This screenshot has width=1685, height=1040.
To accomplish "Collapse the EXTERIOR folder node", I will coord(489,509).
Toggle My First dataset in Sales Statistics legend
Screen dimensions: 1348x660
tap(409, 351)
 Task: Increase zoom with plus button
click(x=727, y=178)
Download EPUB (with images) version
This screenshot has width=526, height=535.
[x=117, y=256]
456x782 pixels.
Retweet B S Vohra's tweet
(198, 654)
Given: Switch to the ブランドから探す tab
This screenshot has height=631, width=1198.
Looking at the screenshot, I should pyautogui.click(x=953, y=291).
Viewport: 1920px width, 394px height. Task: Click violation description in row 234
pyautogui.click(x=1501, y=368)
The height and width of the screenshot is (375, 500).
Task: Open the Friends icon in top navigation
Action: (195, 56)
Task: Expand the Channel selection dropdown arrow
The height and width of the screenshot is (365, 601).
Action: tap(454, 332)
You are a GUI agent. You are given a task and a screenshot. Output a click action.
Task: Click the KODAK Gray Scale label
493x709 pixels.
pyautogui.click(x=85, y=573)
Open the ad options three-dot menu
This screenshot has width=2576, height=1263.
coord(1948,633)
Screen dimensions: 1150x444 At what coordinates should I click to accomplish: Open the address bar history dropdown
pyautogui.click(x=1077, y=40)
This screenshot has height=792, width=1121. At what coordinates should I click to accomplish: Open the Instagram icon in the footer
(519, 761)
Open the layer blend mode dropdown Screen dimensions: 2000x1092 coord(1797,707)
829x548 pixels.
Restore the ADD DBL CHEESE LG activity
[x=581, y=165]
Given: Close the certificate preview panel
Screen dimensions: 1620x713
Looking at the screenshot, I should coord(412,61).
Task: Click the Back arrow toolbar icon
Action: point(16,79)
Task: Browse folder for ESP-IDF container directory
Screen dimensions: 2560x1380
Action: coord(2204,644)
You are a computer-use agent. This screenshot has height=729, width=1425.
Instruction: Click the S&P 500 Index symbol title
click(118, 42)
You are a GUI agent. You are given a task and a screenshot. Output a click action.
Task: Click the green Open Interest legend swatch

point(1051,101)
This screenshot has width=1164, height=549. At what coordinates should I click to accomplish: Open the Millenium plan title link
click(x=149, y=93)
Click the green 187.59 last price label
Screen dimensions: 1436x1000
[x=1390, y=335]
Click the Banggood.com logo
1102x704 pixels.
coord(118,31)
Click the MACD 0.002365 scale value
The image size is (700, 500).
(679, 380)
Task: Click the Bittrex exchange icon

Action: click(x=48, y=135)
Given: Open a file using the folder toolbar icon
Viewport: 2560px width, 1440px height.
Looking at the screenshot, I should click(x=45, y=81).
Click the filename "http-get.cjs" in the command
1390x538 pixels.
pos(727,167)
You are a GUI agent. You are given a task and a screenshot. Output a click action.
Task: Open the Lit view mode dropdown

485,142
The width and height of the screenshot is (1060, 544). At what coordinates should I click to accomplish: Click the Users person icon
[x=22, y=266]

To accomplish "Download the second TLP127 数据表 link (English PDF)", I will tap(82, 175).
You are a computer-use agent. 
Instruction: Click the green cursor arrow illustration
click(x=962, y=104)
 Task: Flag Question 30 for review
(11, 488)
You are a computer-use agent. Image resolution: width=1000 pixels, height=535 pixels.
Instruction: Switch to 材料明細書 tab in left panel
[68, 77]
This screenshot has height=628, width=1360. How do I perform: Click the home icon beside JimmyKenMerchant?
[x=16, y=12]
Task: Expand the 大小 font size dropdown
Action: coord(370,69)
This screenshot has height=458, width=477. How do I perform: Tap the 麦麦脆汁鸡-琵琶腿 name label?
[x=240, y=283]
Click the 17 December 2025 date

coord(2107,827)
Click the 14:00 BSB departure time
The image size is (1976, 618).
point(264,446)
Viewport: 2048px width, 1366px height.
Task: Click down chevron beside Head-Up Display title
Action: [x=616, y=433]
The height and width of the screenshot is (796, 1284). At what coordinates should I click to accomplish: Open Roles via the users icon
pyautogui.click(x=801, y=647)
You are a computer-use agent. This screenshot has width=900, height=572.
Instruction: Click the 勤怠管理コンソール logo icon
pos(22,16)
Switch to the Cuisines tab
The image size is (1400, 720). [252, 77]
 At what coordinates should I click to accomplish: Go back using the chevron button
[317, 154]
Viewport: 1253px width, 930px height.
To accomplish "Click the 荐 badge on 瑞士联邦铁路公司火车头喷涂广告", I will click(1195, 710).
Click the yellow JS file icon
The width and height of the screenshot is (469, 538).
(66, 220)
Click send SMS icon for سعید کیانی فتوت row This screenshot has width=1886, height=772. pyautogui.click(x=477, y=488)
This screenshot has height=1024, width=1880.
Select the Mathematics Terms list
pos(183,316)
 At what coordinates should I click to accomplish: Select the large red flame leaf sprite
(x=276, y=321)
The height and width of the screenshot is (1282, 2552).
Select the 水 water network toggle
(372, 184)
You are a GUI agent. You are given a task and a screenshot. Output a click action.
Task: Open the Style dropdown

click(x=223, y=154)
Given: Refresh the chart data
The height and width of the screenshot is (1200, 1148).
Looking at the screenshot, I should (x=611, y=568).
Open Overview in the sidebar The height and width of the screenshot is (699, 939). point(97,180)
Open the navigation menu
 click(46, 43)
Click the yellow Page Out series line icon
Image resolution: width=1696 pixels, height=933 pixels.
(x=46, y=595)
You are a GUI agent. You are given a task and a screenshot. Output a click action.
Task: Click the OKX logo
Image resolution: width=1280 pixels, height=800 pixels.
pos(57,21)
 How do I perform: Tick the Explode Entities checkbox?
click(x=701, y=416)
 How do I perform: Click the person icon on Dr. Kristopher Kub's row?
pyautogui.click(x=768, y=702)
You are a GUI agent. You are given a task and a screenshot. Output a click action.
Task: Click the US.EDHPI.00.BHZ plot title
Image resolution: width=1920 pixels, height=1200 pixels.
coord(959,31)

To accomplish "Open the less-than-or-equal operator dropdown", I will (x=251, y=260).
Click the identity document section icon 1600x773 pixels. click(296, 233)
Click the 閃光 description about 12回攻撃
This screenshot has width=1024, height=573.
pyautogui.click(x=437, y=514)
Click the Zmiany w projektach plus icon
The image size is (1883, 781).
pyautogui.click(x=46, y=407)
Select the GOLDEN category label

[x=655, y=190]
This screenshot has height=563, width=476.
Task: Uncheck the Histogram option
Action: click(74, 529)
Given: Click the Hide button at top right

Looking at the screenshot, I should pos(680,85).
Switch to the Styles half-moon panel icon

§ §

Copy every one of the entries above verbatim, from the first line to the last.

This screenshot has width=1685, height=1040.
To accomplish "Collapse the EXTERIOR folder node", I will coord(489,509).
Toggle My First dataset in Sales Statistics legend
Screen dimensions: 1348x660
tap(409, 351)
 Task: Increase zoom with plus button
click(x=727, y=178)
Download EPUB (with images) version
This screenshot has width=526, height=535.
[x=117, y=256]
456x782 pixels.
Retweet B S Vohra's tweet
(198, 654)
Given: Switch to the ブランドから探す tab
This screenshot has height=631, width=1198.
Looking at the screenshot, I should pyautogui.click(x=953, y=291).
Viewport: 1920px width, 394px height. Task: Click violation description in row 234
pyautogui.click(x=1501, y=368)
The height and width of the screenshot is (375, 500).
Task: Open the Friends icon in top navigation
Action: (195, 56)
Task: Expand the Channel selection dropdown arrow
The height and width of the screenshot is (365, 601).
Action: tap(454, 332)
You are a GUI agent. You are given a task and a screenshot. Output a click action.
Task: Click the KODAK Gray Scale label
493x709 pixels.
pyautogui.click(x=85, y=573)
Open the ad options three-dot menu
This screenshot has width=2576, height=1263.
coord(1948,633)
Screen dimensions: 1150x444 At what coordinates should I click to accomplish: Open the address bar history dropdown
pyautogui.click(x=1077, y=40)
This screenshot has height=792, width=1121. At what coordinates should I click to accomplish: Open the Instagram icon in the footer
(519, 761)
Open the layer blend mode dropdown Screen dimensions: 2000x1092 coord(1797,707)
829x548 pixels.
Restore the ADD DBL CHEESE LG activity
[x=581, y=165]
Given: Close the certificate preview panel
Screen dimensions: 1620x713
Looking at the screenshot, I should coord(412,61).
Task: Click the Back arrow toolbar icon
Action: point(16,79)
Task: Browse folder for ESP-IDF container directory
Screen dimensions: 2560x1380
Action: coord(2204,644)
You are a computer-use agent. This screenshot has height=729, width=1425.
Instruction: Click the S&P 500 Index symbol title
click(118, 42)
You are a GUI agent. You are given a task and a screenshot. Output a click action.
Task: Click the green Open Interest legend swatch

point(1051,101)
This screenshot has width=1164, height=549. At what coordinates should I click to accomplish: Open the Millenium plan title link
click(x=149, y=93)
Click the green 187.59 last price label
Screen dimensions: 1436x1000
[x=1390, y=335]
Click the Banggood.com logo
1102x704 pixels.
coord(118,31)
Click the MACD 0.002365 scale value
The image size is (700, 500).
(679, 380)
Task: Click the Bittrex exchange icon

Action: click(x=48, y=135)
Given: Open a file using the folder toolbar icon
Viewport: 2560px width, 1440px height.
Looking at the screenshot, I should click(x=45, y=81).
Click the filename "http-get.cjs" in the command
1390x538 pixels.
pos(727,167)
You are a GUI agent. You are given a task and a screenshot. Output a click action.
Task: Open the Lit view mode dropdown

485,142
The width and height of the screenshot is (1060, 544). At what coordinates should I click to accomplish: Click the Users person icon
[x=22, y=266]

To accomplish "Download the second TLP127 数据表 link (English PDF)", I will tap(82, 175).
You are a computer-use agent. 
Instruction: Click the green cursor arrow illustration
click(x=962, y=104)
 Task: Flag Question 30 for review
(11, 488)
You are a computer-use agent. Image resolution: width=1000 pixels, height=535 pixels.
Instruction: Switch to 材料明細書 tab in left panel
[68, 77]
This screenshot has height=628, width=1360. How do I perform: Click the home icon beside JimmyKenMerchant?
[x=16, y=12]
Task: Expand the 大小 font size dropdown
Action: coord(370,69)
This screenshot has height=458, width=477. How do I perform: Tap the 麦麦脆汁鸡-琵琶腿 name label?
[x=240, y=283]
Click the 17 December 2025 date

coord(2107,827)
Click the 14:00 BSB departure time
The image size is (1976, 618).
point(264,446)
Viewport: 2048px width, 1366px height.
Task: Click down chevron beside Head-Up Display title
Action: [x=616, y=433]
The height and width of the screenshot is (796, 1284). At what coordinates should I click to accomplish: Open Roles via the users icon
pyautogui.click(x=801, y=647)
You are a computer-use agent. This screenshot has width=900, height=572.
Instruction: Click the 勤怠管理コンソール logo icon
pos(22,16)
Switch to the Cuisines tab
The image size is (1400, 720). [252, 77]
 At what coordinates should I click to accomplish: Go back using the chevron button
[317, 154]
Viewport: 1253px width, 930px height.
To accomplish "Click the 荐 badge on 瑞士联邦铁路公司火车头喷涂广告", I will click(1195, 710).
Click the yellow JS file icon
The width and height of the screenshot is (469, 538).
(66, 220)
Click send SMS icon for سعید کیانی فتوت row This screenshot has width=1886, height=772. pyautogui.click(x=477, y=488)
This screenshot has height=1024, width=1880.
Select the Mathematics Terms list
pos(183,316)
 At what coordinates should I click to accomplish: Select the large red flame leaf sprite
(x=276, y=321)
The height and width of the screenshot is (1282, 2552).
Select the 水 water network toggle
(372, 184)
You are a GUI agent. You are given a task and a screenshot. Output a click action.
Task: Open the Style dropdown

click(x=223, y=154)
Given: Refresh the chart data
The height and width of the screenshot is (1200, 1148).
Looking at the screenshot, I should (x=611, y=568).
Open Overview in the sidebar The height and width of the screenshot is (699, 939). point(97,180)
Open the navigation menu
 click(46, 43)
Click the yellow Page Out series line icon
Image resolution: width=1696 pixels, height=933 pixels.
(x=46, y=595)
You are a GUI agent. You are given a task and a screenshot. Output a click action.
Task: Click the OKX logo
Image resolution: width=1280 pixels, height=800 pixels.
pos(57,21)
 How do I perform: Tick the Explode Entities checkbox?
click(x=701, y=416)
 How do I perform: Click the person icon on Dr. Kristopher Kub's row?
pyautogui.click(x=768, y=702)
You are a GUI agent. You are given a task and a screenshot. Output a click action.
Task: Click the US.EDHPI.00.BHZ plot title
Image resolution: width=1920 pixels, height=1200 pixels.
coord(959,31)

To accomplish "Open the less-than-or-equal operator dropdown", I will (x=251, y=260).
Click the identity document section icon 1600x773 pixels. click(296, 233)
Click the 閃光 description about 12回攻撃
This screenshot has width=1024, height=573.
pyautogui.click(x=437, y=514)
Click the Zmiany w projektach plus icon
The image size is (1883, 781).
pyautogui.click(x=46, y=407)
Select the GOLDEN category label

[x=655, y=190]
This screenshot has height=563, width=476.
Task: Uncheck the Histogram option
Action: click(74, 529)
Given: Click the Hide button at top right

Looking at the screenshot, I should pos(680,85).
Switch to the Styles half-moon panel icon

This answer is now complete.